Rogers Communications Inc. Class B Company Profile
Rogers Communications Inc. operates as a communications and media company in Canada. The company's Wireless segment offers wireless telecommunications services to consumers and businesses under the Rogers, Fido, and chatr brands; and wireless devices, services, and applications. This segment distributes its products through independent dealer networks, company-owned retail stores, retail chains and convenience stores, e-commerce sites, call centers and outbound telemarketing, and other distribution channels. As of December 31, 2017, it had approximately 10.5 million subscribers. The company's Cable segment provides high-speed broadband Internet access, digital television and online viewing, phone, and home Wi-Fi services to consumers, businesses, and enterprises; and monitoring, security, automation, energy efficiency, and smart control services.

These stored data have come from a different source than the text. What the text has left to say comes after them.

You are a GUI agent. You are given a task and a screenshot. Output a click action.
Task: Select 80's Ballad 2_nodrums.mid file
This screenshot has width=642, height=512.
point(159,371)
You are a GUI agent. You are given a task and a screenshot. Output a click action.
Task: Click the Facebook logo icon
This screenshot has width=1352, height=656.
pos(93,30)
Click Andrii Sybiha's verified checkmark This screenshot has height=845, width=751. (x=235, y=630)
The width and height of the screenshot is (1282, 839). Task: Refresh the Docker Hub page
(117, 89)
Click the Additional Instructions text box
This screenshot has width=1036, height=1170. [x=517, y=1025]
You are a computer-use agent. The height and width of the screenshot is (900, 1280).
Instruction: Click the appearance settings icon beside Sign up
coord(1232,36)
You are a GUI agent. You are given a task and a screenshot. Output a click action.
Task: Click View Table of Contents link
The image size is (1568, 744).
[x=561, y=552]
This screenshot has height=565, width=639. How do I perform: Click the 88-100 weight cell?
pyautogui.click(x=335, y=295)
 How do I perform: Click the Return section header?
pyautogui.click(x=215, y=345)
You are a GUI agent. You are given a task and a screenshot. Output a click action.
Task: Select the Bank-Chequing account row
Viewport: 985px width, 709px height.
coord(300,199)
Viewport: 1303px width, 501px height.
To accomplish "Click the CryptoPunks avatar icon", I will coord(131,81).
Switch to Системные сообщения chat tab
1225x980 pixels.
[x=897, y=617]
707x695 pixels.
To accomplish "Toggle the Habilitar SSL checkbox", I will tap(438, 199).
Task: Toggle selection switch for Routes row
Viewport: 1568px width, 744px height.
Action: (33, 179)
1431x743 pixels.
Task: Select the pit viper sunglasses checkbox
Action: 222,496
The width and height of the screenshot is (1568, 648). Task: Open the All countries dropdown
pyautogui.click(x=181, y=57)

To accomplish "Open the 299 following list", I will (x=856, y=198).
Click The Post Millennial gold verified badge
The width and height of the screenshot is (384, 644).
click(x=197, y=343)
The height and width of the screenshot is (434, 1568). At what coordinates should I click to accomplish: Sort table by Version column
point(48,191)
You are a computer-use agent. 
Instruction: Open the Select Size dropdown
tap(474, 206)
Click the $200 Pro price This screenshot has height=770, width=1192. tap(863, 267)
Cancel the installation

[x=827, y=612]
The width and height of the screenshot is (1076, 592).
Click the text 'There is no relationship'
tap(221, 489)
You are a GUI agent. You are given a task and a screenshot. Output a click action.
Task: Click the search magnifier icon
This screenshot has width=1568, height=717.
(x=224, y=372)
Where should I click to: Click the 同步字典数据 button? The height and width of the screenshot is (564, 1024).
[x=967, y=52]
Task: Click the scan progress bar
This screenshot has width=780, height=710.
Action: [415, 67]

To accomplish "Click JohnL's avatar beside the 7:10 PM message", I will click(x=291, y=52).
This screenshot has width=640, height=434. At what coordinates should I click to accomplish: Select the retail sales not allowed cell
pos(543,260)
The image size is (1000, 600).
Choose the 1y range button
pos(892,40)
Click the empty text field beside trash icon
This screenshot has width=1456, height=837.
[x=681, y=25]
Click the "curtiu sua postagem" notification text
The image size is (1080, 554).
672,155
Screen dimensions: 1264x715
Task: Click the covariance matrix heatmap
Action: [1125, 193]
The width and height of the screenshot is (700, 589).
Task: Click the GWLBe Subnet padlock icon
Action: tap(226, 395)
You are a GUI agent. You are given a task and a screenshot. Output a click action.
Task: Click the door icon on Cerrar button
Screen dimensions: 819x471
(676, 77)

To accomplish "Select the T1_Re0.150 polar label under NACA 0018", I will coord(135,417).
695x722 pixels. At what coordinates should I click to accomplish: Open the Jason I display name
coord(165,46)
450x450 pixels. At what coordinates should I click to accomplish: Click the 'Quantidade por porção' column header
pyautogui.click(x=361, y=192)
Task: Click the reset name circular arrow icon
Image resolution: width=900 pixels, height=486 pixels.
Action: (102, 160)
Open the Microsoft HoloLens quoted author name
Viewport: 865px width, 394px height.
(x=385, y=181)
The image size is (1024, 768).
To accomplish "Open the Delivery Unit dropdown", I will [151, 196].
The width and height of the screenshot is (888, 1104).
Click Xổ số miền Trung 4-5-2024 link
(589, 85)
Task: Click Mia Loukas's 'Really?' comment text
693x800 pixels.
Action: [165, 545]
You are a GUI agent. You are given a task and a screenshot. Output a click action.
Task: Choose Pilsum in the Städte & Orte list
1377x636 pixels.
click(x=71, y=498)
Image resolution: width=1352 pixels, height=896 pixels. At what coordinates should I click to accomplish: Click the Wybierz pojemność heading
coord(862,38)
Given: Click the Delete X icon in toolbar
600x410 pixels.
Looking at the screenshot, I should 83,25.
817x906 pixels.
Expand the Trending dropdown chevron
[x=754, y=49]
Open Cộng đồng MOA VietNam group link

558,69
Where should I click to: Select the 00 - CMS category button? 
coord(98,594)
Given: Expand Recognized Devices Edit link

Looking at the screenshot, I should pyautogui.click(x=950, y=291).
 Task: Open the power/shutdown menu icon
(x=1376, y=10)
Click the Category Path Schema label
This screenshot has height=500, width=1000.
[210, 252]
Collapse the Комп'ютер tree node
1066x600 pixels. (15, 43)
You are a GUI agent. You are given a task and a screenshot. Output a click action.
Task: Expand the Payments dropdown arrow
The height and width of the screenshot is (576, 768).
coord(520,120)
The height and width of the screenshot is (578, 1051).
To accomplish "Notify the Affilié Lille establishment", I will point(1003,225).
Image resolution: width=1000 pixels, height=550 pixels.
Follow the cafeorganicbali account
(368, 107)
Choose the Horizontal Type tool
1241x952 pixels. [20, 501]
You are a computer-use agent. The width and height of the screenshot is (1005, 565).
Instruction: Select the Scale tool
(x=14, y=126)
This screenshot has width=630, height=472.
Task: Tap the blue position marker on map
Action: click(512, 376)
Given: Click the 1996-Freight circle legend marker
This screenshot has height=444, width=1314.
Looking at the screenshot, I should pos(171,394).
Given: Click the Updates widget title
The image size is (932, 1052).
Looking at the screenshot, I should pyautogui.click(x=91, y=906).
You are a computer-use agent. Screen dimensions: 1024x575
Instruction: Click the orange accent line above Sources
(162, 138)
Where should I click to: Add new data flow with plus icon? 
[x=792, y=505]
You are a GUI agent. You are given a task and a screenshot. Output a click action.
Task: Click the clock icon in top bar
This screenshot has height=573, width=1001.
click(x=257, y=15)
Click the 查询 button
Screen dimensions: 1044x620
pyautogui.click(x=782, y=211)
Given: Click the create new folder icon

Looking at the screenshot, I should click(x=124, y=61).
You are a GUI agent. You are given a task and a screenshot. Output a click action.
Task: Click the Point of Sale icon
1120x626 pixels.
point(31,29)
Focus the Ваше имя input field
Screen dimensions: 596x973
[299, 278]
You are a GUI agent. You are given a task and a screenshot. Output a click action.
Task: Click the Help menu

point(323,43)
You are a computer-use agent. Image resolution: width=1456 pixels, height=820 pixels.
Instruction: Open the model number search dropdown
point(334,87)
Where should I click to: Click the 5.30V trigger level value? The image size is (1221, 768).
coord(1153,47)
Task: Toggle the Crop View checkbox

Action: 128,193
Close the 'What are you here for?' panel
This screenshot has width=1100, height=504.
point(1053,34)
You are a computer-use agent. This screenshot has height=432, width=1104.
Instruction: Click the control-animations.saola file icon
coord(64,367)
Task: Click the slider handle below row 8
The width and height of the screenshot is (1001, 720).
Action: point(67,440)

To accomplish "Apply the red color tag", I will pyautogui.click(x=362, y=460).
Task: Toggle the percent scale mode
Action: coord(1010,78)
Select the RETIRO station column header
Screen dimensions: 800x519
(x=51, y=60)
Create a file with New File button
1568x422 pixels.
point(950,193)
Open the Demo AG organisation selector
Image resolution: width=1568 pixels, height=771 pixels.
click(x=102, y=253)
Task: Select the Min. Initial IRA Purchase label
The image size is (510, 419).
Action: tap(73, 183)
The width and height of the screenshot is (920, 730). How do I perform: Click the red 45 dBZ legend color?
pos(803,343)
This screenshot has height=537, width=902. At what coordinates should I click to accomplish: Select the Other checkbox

This segment also offers network connectivity services through its fiber network and data center assets through its sales team, third-party retailers, and a network of third-party channel distributors to the enterprise, public sector, and carrier wholesale markets. It distributes its products through company-owned retail stores, e-commerce sites, call centers, outbound telemarketing, door-to-door agents, and other retail locations. This segment had approximately 2.2 million high-speed Internet subscribers, 1.7 million television subscribers, and 1.1 million phone subscribers, as well as operated a network that passes 4.3 million homes. Its Media segment offers multi-platform televised and online shopping, digital media services, and publishing services; and operates television networks and radio stations, as well as owns the Toronto Blue Jays, a league baseball team and Rogers Centre event venue. The company also provides credit cards. Rogers Communications Inc. was founded in 1920 and is headquartered in Toronto, Canada.